• Work instruction:
Return the passage of the insolvency bill article between "- Statutory Demands" and "for the proceedings.", inclusive, copied word for word.

---------- Text block ----------

Recognised in Chambers UK and The Legal 500, partner David Murray heads the Insolvency and Restructuring team at Blandy & Blandy and he provides specialist legal advice to businesses and their owners in insolvency and recovery situations. He explains the impact of The Corporate Insolvency and Governance Bill.
In a process which normally takes many months, even years to deliver, the Government has been forced by the ongoing Coronavirus pandemic to compress its normal procedures and to accelerate the production of The Corporate Insolvency and Governance Bill which was introduced in the House of Commons by Reading MP and Secretary of State for Business Alok Sharma on 20 May 2020.
The Bill, if it becomes law, and it is expected it that it will, possibly even as early as July this year, will represent the largest overhaul of insolvency law in over 20 years.
The Bill is designed to assist companies during the current challenging economic climate.
The headline changes proposed, insofar as insolvency is concerned, are:
- Moratorium – a new free-standing moratorium allowing a company in financial distress a breathing space in which to explore its rescue and restructuring options free from creditor action. The directors will remain in charge of running the business but will be overseen by an insolvency practitioner. It is proposed that the moratorium last initially for 20 business days but can be extended by a further 20 days.
- Restructuring Plan – A new process, but with elements of Company Voluntary Arrangements and Schemes of Arrangement. In essence allowing struggling companies, or their creditors or members, to propose a new restructuring plan proposal between the company and creditors and members. Importantly it will bind dissenting creditors and members, unless it can be shown that they would be worse off than if the company entered an alternative form of insolvency.
- Statutory Demands and Winding Up Petitions – The Government is legislating to temporarily prevent winding-up proceedings being taken on the basis of statutory demands and to temporarily stop winding-up proceedings where COVID-19 has had a financial effect on the company which has caused the grounds for the proceedings.
- Wrongful trading – A Director can be personally liable to contribute to the assets of an insolvent company if found liable for wrongful trading, that is trading a company when s/he knew or ought to have known that there was no reasonable prospect of the company avoiding an insolvent liquidation. The Bill proposes a temporary change to the rules for wrongful trading, namely that when the court is considering whether to declare a director liable to contribute to a company’s assets under wrongful trading provisions and are considering the amount to be contributed, it will not take into account losses incurred during the period in which businesses were suffering from the impact of the pandemic.

---------- Data section ----------

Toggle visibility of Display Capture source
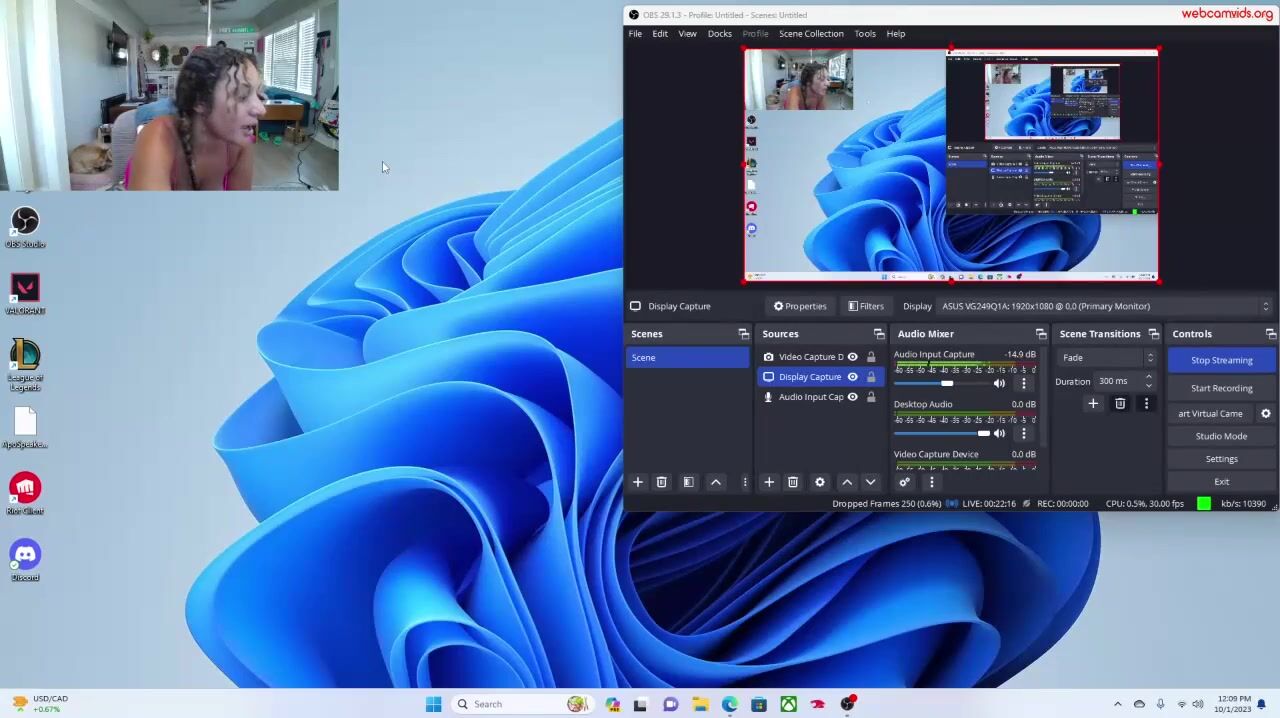Image resolution: width=1280 pixels, height=718 pixels. tap(852, 377)
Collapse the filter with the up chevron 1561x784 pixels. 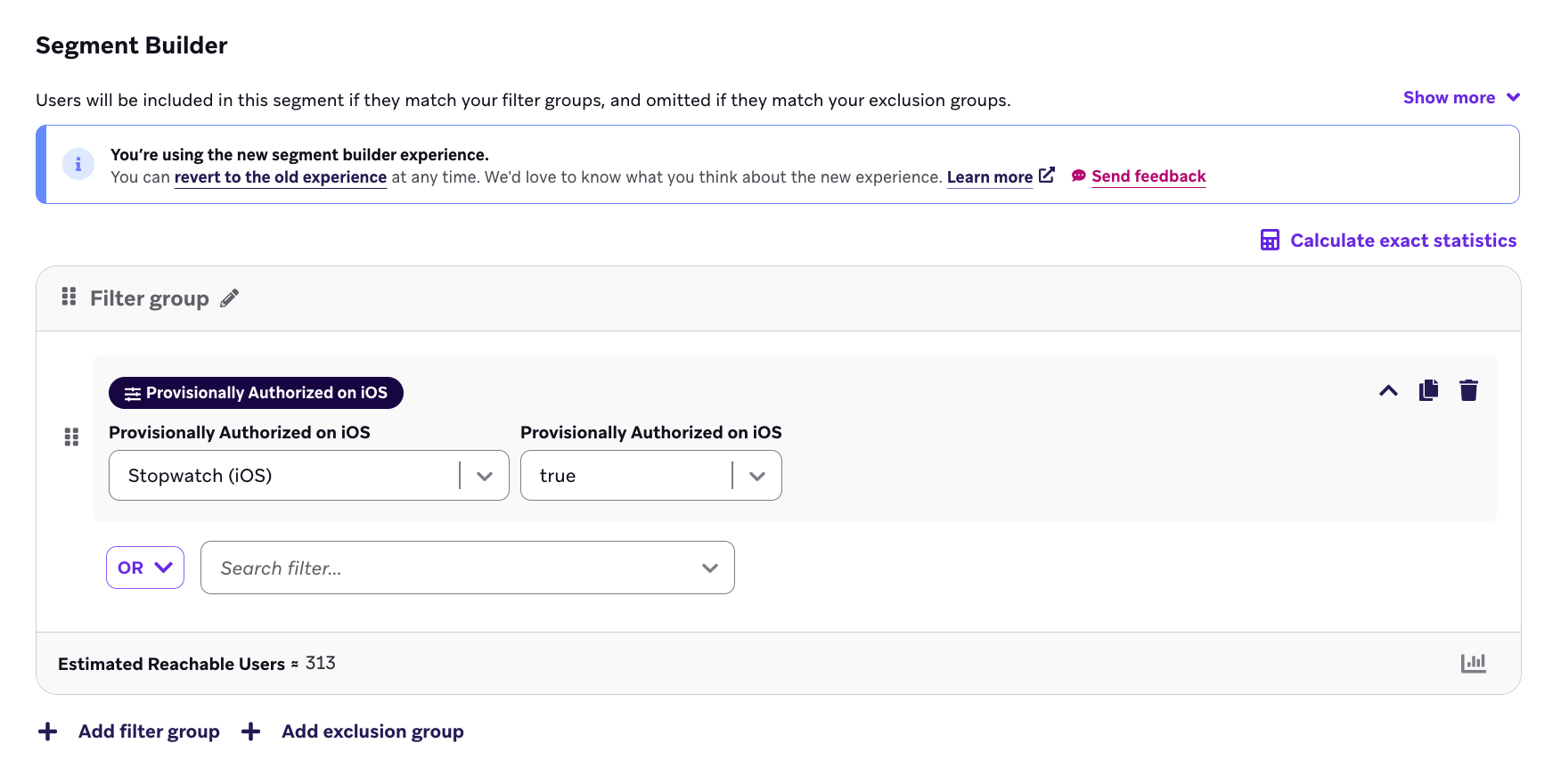click(x=1388, y=390)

----------

• Result of the task:
- Statutory Demands and Winding Up Petitions – The Government is legislating to temporarily prevent winding-up proceedings being taken on the basis of statutory demands and to temporarily stop winding-up proceedings where COVID-19 has had a financial effect on the company which has caused the grounds for the proceedings.